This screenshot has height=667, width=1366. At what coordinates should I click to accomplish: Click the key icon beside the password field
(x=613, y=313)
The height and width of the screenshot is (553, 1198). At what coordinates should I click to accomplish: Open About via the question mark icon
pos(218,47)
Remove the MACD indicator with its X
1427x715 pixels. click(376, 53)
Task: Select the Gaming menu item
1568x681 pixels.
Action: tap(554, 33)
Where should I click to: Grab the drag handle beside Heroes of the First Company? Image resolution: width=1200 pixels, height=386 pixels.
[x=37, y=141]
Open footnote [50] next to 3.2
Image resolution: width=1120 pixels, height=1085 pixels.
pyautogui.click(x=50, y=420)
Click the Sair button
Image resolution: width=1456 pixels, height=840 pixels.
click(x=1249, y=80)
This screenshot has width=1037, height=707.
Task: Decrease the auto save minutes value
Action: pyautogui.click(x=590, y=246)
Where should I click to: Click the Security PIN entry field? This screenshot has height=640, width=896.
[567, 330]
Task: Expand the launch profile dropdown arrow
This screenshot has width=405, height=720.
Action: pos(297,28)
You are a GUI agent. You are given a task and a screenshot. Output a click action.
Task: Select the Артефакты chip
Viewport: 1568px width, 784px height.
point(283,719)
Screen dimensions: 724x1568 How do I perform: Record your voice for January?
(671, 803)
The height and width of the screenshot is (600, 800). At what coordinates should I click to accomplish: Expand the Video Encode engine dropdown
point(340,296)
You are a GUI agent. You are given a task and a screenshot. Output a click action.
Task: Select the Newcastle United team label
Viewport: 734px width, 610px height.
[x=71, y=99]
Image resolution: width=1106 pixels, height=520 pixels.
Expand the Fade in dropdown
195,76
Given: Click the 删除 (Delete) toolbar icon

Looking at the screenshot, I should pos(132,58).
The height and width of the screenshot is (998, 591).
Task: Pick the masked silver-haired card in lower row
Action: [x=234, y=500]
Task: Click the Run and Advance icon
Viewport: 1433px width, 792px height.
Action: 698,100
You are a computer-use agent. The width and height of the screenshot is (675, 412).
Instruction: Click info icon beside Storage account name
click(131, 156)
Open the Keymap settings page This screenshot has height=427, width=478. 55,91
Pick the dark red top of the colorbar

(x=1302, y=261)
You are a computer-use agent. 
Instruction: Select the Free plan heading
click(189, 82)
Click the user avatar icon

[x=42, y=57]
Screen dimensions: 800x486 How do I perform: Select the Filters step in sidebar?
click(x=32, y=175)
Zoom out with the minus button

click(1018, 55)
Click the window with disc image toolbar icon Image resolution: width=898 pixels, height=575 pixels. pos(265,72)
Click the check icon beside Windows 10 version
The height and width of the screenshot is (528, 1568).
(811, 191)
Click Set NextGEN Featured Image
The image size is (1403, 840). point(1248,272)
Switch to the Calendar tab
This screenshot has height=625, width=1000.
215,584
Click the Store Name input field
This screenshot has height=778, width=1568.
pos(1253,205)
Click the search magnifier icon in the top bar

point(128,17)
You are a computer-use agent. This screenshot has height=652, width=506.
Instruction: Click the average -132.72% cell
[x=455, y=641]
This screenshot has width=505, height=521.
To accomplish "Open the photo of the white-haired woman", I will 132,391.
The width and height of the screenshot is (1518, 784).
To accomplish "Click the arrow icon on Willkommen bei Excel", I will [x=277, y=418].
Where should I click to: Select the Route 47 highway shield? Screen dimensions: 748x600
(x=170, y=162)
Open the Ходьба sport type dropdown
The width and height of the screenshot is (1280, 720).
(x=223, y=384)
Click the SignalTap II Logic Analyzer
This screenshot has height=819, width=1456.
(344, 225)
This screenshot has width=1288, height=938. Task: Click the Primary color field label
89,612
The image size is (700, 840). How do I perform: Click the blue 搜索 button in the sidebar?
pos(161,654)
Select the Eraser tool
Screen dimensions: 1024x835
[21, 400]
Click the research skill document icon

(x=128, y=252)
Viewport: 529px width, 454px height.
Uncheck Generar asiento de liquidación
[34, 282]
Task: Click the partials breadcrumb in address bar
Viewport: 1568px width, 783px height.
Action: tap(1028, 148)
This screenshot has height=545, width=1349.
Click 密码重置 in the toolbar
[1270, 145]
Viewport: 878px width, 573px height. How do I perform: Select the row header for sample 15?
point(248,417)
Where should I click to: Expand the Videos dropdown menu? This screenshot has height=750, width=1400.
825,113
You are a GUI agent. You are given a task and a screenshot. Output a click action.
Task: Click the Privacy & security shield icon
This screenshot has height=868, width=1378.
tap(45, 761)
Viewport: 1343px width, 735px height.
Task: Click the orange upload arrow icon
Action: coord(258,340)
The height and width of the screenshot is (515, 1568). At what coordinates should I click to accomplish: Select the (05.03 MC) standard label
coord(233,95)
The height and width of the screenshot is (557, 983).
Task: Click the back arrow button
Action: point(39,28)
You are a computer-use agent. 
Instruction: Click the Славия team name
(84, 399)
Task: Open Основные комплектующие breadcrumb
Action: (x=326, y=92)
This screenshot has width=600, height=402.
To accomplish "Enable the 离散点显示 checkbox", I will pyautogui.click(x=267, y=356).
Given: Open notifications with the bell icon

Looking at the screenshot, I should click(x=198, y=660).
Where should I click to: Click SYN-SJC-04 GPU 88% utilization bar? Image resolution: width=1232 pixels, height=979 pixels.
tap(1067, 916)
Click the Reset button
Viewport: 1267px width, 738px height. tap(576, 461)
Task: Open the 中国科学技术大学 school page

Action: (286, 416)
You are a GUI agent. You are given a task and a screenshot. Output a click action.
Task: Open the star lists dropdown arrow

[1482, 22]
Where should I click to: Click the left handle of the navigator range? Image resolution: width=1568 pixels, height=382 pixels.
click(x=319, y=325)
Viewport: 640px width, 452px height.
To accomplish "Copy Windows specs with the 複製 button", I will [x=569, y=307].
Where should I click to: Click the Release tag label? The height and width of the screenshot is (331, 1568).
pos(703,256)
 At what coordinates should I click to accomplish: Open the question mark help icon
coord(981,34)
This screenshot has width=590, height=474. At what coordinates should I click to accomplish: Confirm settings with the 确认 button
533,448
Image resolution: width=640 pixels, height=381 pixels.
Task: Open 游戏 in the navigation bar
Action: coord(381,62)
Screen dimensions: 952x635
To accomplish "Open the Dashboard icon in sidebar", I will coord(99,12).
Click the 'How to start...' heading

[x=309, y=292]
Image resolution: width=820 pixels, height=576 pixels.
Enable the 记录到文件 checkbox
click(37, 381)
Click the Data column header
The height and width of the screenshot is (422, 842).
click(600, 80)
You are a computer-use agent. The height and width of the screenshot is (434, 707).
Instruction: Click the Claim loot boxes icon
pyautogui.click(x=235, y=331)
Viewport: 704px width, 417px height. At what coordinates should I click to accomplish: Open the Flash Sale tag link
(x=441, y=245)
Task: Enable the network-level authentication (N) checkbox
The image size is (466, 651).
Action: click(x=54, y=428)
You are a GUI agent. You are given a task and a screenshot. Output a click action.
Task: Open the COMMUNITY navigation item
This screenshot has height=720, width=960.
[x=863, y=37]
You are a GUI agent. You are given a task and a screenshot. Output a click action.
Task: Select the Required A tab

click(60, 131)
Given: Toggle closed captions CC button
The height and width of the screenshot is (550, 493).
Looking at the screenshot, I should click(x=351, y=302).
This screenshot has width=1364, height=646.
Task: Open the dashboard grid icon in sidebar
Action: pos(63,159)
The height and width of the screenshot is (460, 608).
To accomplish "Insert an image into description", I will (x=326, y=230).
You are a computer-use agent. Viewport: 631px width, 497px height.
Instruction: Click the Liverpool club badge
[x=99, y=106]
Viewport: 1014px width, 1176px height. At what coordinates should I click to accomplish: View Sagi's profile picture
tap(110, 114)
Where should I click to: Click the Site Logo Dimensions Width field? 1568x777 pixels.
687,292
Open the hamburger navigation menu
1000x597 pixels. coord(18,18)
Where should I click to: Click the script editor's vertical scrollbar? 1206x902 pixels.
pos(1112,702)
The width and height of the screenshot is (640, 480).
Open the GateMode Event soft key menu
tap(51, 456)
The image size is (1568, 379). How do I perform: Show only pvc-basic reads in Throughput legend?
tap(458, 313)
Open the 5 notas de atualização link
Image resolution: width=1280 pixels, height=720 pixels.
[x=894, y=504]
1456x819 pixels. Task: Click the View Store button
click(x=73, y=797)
....
Task to complete — Every line in the data that holds the string "computer" should be copied.

Answer section —
You are a computer-use agent. The width and height of the screenshot is (675, 412).
You are a computer-use agent. 
You are a computer-use agent. This screenshot has height=652, width=506.
You are a computer-use agent. 
You are a computer-use agent. The height and width of the screenshot is (434, 707).
You are a computer-use agent. Viewport: 631px width, 497px height.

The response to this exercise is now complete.